OLSEN Gallery | 27 August - 20 September, 2025

Painting is an ancient mystery from caves; the painter is merely the vehicle through which the mystery occurs. My work is focused on this occurrence and on the Being of each Painting, not on self expression or representation or depiction of something else. I am only interested in paintings which have their own Existence and Being, independent to the circumstances of their creation.

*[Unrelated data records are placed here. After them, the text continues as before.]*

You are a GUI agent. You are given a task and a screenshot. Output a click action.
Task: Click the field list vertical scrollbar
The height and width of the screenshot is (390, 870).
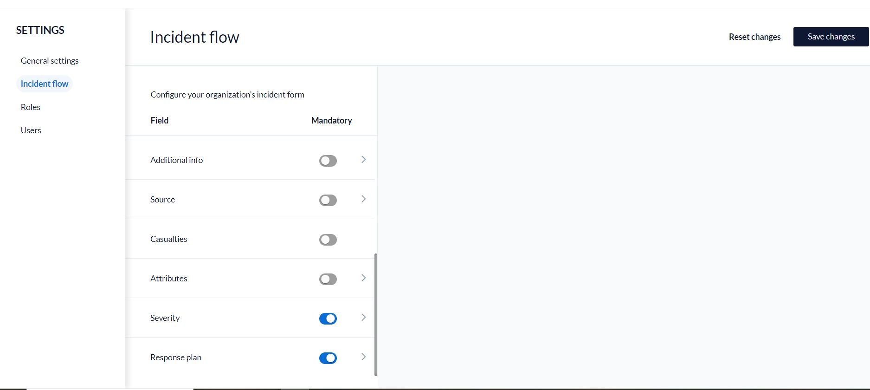tap(376, 314)
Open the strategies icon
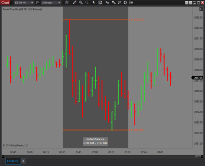Image resolution: width=205 pixels, height=166 pixels. tap(119, 2)
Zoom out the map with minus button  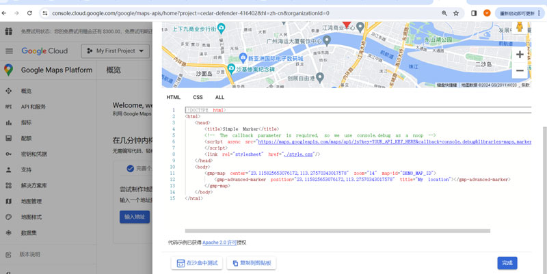click(x=520, y=71)
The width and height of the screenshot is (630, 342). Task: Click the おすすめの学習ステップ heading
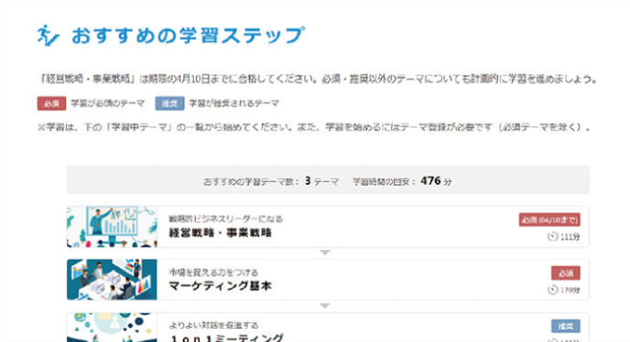188,35
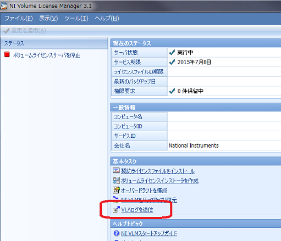Click the VLAログを送信 link
Viewport: 281px width, 241px height.
pos(137,210)
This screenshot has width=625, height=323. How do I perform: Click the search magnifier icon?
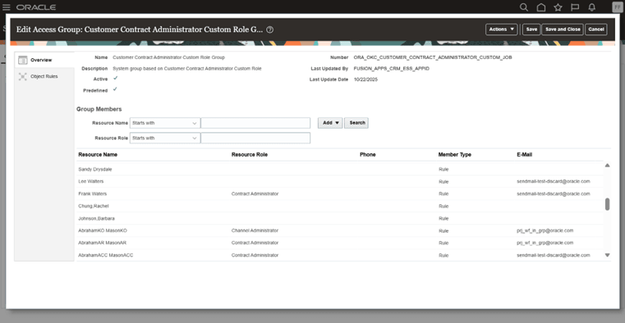click(x=524, y=7)
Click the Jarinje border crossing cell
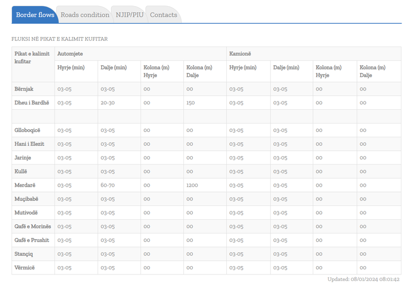 tap(33, 158)
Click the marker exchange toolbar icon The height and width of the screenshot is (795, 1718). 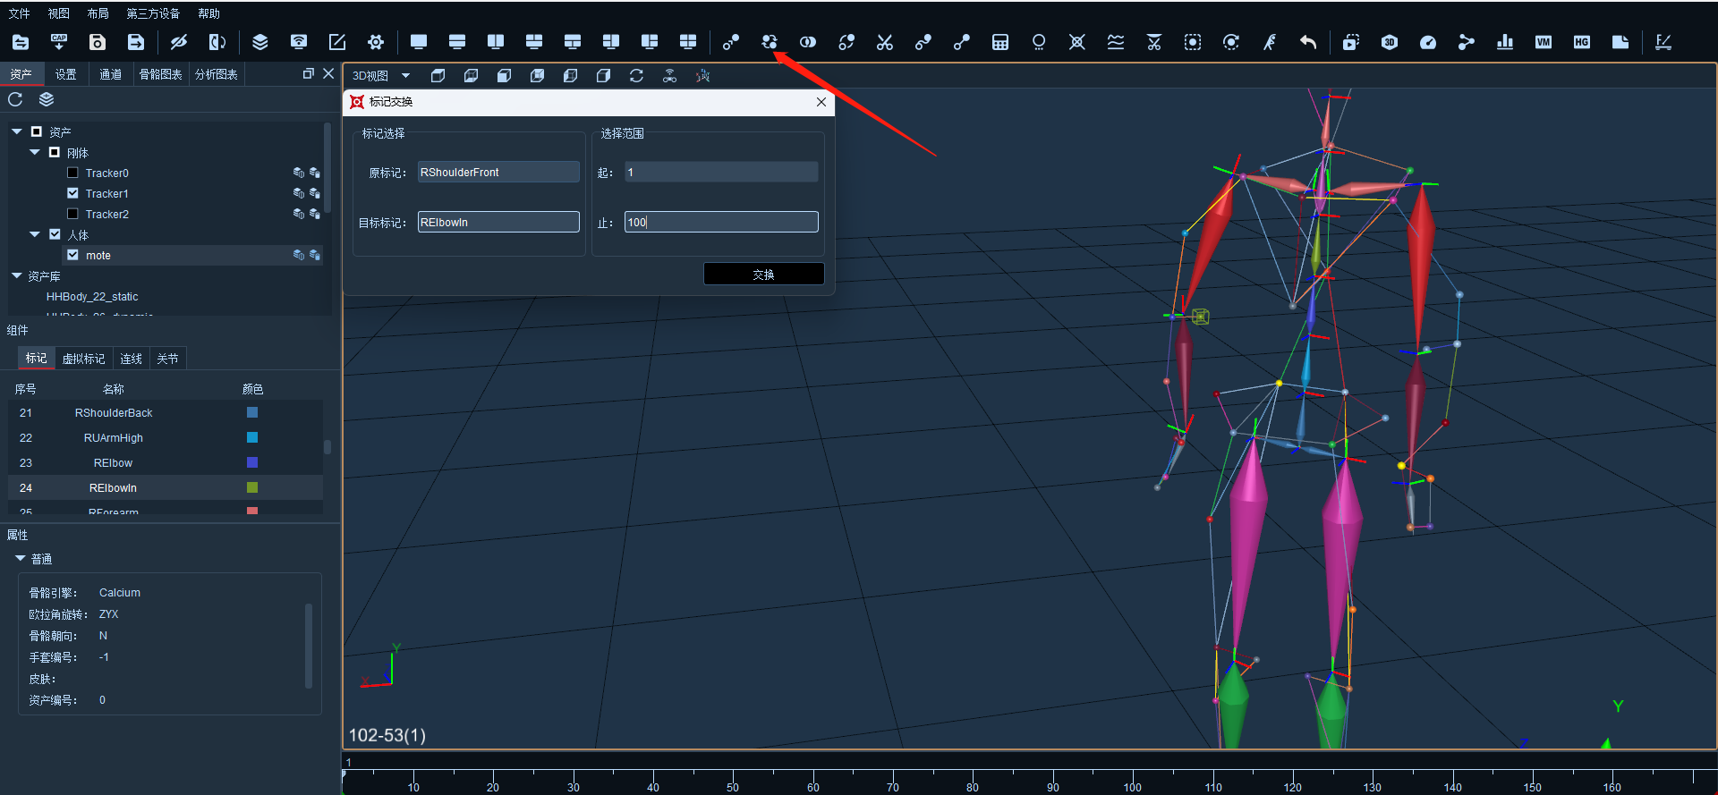[770, 42]
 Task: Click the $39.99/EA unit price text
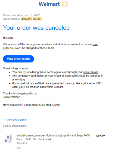22,143
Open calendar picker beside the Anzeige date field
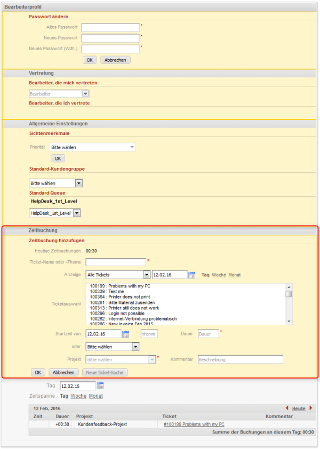 (193, 275)
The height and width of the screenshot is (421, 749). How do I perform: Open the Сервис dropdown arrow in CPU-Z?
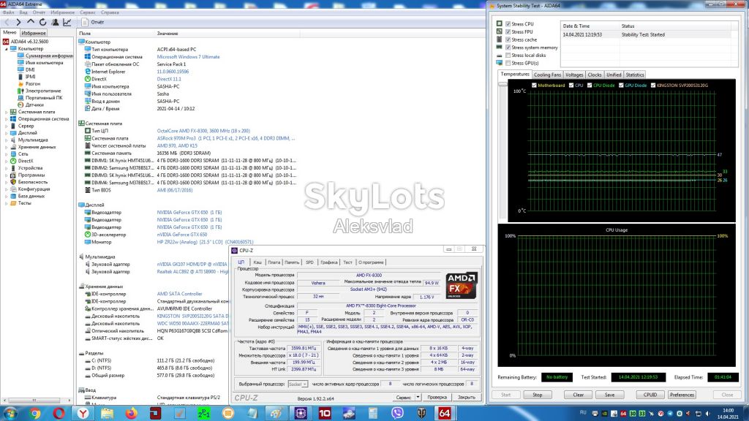(418, 397)
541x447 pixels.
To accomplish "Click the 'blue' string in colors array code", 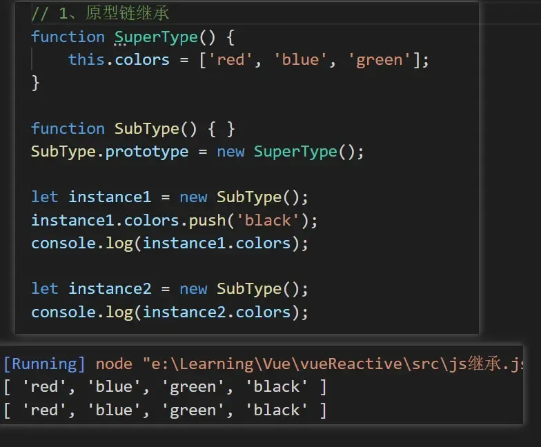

The mystery of Painting is related to the mystery of being in a human body. The energy of the body is the energy that flows through all things; drawing is the study of this energy. The artist is a conduit for channelling bodily energy into paintings, which enables paintings to have Being. Therefore, the bodily energy of existence is core to the experience of Painting.

The paintings exhibited here are the concluding section of a much larger two year project; earlier sections are as yet unexhibited. χάος μανία δακρύων is the title for this last section of the work; the words are ancient Greek, translating roughly as Chaos Madness Tears. I use the variant spelling δακρύων that Ezra Pound used in his Pisan Cantos. My title refers to a vision of Dionysos manifesting in the studio, not to “meaning” of the paintings themselves.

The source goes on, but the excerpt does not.